STUDY TEXT
Obviously, we do not just provide welfare services. Our cultural programme is integrated with our welfare programme and is headed up by Mr. Gary Dunne who will answer questions about it. It is the largest such programme in Britain. In 2013 over 23,000 individuals took part in our arts and cultural events. Our events are extremely diverse, ranging from large-scale festivals such as the Return to Camden Town Festival, the biggest traditional Irish music festival in Britain, to the more contemporary comedy festival which showcases top Irish comedians from Britain and the island of Ireland. It is now in its second year. We have more niche events such as the London Irish Book Club which consists of a small group who meet to look at books. This is very relevant to our trip as later today we will be talking about our library. We are absolutely delighted and very thankful for the support of the committee in helping us to boost it and I am even more delighted to see the books in the flesh, so to speak.

To mark our 60th anniversary, we have a major concert series which is being part-funded by Culture Ireland. We have nine top-of-the-range acts, alongside our normal culture programme, and are very grateful to Culture Ireland for supporting it. In addition to our mainstream cultural programme, we do an awful lot of partnership work which is very much about bringing Irish art to Britain. I have spoken a lot about welfare issues and what we do in-house, but we are not a ghetto; we are very much about showcasing Irish art in Britain. Mr. Dunne and others in the London Irish Centre have been instrumental in working with the British Museum, the South Bank Arts Centre and the University of London, Goldsmith's College. We were commissioned last year and again this year by the Irish Embassy to deliver the Irish Showcase, the leading Irish art showcase in Britain. One of the biggest things in which we are involved is working with the programmers for the concert at the Royal Albert Hall for the President next month. We are very honoured that the London Irish Centre is working on it also.

We want to be a voice for Ireland and the Irish in London. If one types the words "London Irish" on Google, ours is the first organisation one will probably find.

MATERIAL SHOWN
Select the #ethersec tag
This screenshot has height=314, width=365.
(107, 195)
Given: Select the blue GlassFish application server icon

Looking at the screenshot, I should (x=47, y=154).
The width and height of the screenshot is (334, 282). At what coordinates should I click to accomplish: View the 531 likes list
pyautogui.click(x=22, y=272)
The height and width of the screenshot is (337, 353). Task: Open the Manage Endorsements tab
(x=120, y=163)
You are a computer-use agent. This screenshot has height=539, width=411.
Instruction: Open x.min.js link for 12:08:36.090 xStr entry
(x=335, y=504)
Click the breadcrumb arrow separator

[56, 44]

* * *

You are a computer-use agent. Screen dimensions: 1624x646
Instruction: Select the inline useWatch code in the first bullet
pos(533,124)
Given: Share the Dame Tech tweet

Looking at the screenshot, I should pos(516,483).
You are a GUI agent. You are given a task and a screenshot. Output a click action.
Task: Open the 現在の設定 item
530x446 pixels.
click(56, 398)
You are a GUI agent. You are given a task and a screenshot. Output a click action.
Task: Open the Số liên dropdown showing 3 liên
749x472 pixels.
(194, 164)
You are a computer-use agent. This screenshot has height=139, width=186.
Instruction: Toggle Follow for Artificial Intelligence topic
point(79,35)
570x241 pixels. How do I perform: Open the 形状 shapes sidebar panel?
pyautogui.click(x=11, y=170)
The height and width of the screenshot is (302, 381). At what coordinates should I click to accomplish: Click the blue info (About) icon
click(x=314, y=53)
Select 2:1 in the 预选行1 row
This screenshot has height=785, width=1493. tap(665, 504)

TASK LIST
1. Decide whether each statement agrees with the passage about the London Irish Centre, answering yes or no and quoting the words of the passage that decide it. (a) More than 23,000 individuals took part in the centre's arts and cultural events in 2013. (b) The comedy festival is in its fifth year. (c) Culture Ireland is funding the whole 60th anniversary concert series.
2. Write out the stretch of the passage about the London Irish Centre from "We want to be" through "will probably find." word for word.

RESPONSES TO THE EXERCISE
1.
(a) Yes: "In 2013 over 23,000 individuals took part in our arts and cultural events."
(b) No: "It is now in its second year."
(c) No: "we have a major concert series which is being part-funded by Culture Ireland."

2.
We want to be a voice for Ireland and the Irish in London. If one types the words "London Irish" on Google, ours is the first organisation one will probably find.